= Problem details =
The response must consist of the lines from the one holding "Task: Uncheck the Currency checkbox" through the final line of the entries, given again exactly and without any pictures.

= Records shown =
━━━━━━━━━━━━━━━━━━━━
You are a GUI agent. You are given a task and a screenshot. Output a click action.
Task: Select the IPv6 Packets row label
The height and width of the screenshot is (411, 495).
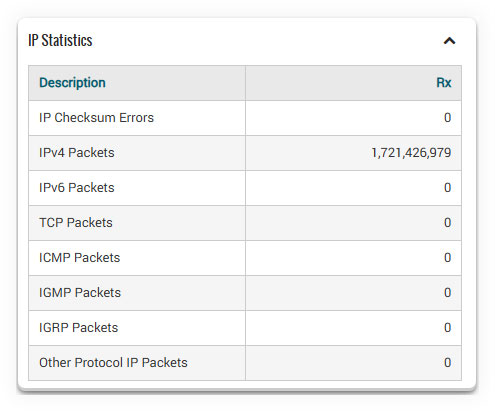77,188
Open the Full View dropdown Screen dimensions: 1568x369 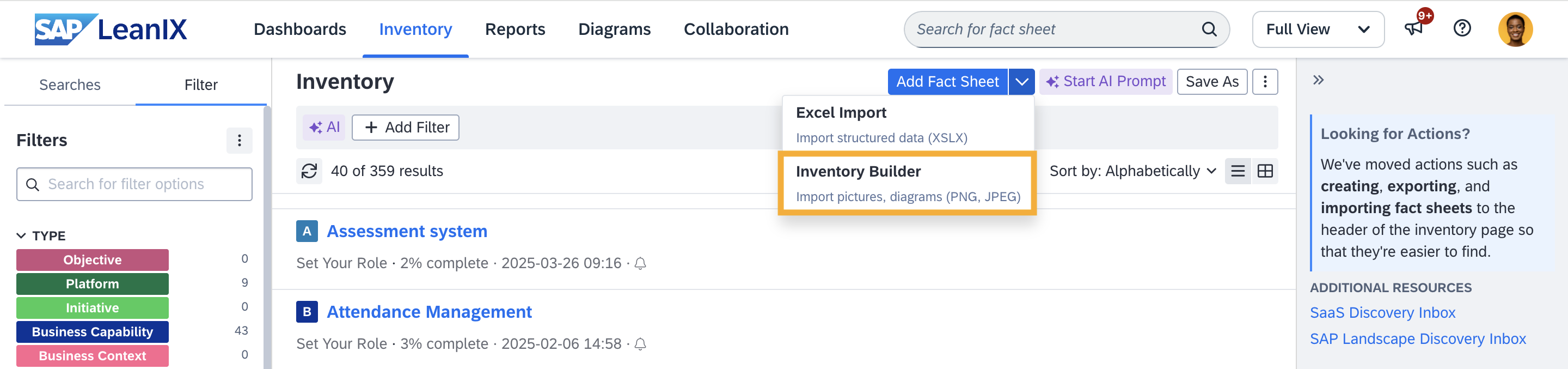point(1317,29)
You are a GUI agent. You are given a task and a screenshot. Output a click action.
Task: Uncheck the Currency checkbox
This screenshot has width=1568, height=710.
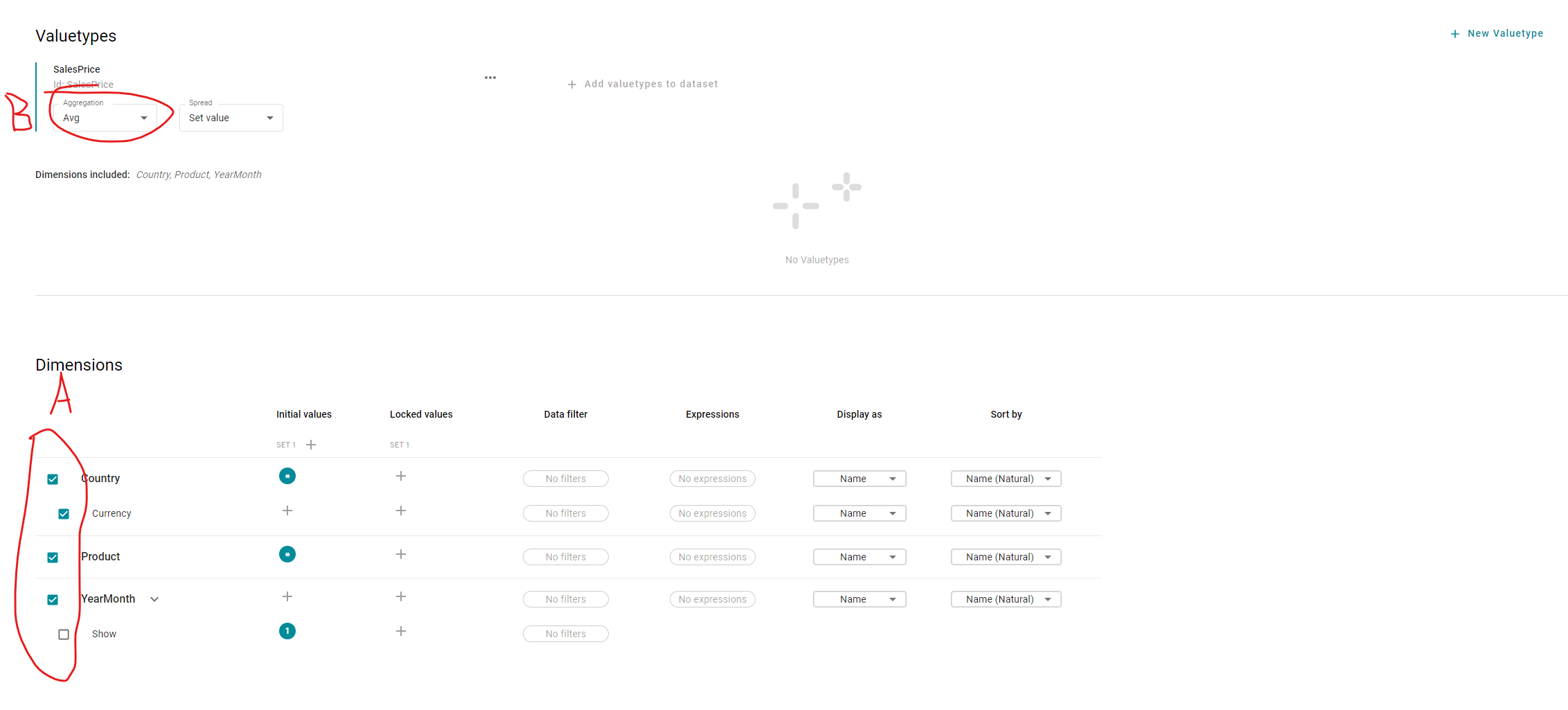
━━━━━━━━━━━━━━━━━━━━
= Task output =
Task: Uncheck the Currency checkbox
This screenshot has width=1568, height=710.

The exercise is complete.